Entre outras, ouvi que o artista e compositor de “O Pato” foi de madrugada fumar maconha com um amigo na beira do Velho Chico e que “brizando” tentou visitar o centro batizado com seu nome, o Centro Cultural João Gilberto. Por ser tarde da noite, o vigia do local o impediu. Na manhã seguinte, foram checar as imagens no circuito interno de segurança e constataram ser João e seu amigo que estiveram lá.
Uma companheira jornalista comprou a história e “deu” como “news”, mas é “fake”, pois não há e nunca houve imagens, vigia, data, hora ou quem confirme o fato. Tipo, a mina comeu carneiro por bode – prato que, por sinal, é muito comum na cidade que também oferece abarás e acarajés sensacionais pela orla. Aliás, este é o local, segundo me disseram, preferido de João para fumar baseado. Diferentemente da equivocada colega de profissão, não comprei nem essa e nem a outra falsa informação.

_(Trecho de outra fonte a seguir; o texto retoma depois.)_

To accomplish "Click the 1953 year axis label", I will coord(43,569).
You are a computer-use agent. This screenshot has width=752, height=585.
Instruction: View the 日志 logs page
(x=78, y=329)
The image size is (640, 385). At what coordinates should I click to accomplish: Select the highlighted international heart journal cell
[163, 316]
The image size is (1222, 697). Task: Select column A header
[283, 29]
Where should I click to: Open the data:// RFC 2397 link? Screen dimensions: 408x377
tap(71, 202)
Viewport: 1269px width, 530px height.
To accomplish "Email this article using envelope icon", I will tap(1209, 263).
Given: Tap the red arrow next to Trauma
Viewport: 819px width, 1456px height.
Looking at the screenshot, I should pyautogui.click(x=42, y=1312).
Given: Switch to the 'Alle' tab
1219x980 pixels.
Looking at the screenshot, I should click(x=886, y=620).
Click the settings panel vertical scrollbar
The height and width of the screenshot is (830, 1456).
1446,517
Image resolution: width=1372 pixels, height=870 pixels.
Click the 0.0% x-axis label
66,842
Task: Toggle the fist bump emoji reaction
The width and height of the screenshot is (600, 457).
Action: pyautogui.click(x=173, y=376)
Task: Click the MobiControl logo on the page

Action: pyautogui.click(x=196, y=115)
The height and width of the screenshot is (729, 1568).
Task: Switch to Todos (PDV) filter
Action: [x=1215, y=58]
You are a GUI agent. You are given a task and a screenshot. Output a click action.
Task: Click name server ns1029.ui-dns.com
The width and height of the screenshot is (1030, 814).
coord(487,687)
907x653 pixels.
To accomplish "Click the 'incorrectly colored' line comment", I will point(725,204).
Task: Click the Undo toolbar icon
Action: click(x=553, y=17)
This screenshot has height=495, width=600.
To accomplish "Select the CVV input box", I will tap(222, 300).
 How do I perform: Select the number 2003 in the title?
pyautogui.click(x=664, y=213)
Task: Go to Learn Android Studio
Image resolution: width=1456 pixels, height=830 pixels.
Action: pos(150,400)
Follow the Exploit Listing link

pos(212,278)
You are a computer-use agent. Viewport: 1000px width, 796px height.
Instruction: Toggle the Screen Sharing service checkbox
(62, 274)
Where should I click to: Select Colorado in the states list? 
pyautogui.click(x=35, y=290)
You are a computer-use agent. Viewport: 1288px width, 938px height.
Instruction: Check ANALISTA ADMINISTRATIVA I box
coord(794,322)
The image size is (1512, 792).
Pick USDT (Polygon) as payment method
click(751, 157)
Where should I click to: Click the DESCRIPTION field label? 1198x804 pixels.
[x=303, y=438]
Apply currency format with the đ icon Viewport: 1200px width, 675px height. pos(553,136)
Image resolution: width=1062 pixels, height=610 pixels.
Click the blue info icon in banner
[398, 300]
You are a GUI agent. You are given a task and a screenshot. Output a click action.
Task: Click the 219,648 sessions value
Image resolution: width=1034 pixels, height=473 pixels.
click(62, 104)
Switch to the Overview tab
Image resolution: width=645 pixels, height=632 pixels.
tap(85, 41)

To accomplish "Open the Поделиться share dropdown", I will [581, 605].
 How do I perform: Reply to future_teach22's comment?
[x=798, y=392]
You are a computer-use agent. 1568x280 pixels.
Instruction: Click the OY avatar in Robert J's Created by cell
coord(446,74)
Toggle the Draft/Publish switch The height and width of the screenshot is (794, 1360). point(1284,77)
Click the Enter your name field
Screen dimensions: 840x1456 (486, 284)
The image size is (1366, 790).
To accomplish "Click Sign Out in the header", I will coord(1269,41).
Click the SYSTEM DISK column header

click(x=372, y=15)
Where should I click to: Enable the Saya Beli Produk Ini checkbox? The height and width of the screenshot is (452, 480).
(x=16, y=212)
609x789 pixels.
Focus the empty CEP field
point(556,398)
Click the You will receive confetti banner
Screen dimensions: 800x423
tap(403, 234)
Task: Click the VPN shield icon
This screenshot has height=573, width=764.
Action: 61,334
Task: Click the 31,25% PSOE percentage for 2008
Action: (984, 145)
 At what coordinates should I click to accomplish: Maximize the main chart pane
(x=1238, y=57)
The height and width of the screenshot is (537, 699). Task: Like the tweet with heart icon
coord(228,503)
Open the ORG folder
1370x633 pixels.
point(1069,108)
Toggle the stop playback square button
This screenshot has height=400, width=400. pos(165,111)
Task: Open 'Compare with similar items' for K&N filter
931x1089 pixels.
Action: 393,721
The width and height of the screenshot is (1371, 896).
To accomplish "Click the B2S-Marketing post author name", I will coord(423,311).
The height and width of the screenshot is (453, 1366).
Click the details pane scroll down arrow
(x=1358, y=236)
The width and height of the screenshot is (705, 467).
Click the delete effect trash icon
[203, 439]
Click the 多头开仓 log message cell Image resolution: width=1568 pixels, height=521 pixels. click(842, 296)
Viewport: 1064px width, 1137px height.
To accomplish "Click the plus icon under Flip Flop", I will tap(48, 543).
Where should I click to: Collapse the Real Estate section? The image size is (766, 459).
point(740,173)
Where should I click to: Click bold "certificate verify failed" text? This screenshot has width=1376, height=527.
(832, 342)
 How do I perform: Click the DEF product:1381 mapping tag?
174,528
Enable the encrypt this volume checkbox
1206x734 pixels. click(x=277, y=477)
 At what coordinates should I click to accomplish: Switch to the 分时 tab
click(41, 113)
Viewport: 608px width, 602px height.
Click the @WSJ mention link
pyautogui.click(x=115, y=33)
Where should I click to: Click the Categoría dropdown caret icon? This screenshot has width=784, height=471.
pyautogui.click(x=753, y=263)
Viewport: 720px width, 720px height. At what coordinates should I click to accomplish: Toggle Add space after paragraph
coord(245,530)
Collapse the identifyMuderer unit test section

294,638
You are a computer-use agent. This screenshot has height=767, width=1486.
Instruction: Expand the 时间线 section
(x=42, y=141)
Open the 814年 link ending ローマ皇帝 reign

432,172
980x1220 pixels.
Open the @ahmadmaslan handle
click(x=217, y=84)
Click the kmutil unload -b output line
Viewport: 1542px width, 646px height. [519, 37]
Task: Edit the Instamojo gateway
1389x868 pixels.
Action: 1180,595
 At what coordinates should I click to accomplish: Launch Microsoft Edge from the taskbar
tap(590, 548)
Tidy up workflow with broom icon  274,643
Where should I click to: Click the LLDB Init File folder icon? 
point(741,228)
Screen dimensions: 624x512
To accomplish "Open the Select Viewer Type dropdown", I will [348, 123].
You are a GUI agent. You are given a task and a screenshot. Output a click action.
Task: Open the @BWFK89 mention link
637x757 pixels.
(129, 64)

Mas, afinal, onde está João? João está na música. João está no consciente coletivo de maneira exclusiva, individualizada. João está invisível, aprendeu com as Iaras que povoam as margens do rio onde nasceu. João está no berro diferente do espetinho de bode, que soa como carneiro. João está “abronzealheado” na estátua exposta ao lado do Vaporzinho, na Orla II, cujo título é “Um banquinho, um violão”, obra do escultor mineiro Léo Santana, também autor da famosa escultura de Drummond, chumbada na praia de Copacabana, no Rio de Janeiro. João está na vontade de sabermos onde e como está João.
“Tu quer falar com a parentada dele?”, perguntou-me um amigo que há muito mora em Juazeiro e conheceu o artista ainda como o “filho de dona Patu”. Contudo, o próprio amigo acabou me demovendo da ação, dizendo: “Se bem que eles [os parentes de João Gilberto] não veem, falam, ou encontram com ele há muito mais de 10 anos…”.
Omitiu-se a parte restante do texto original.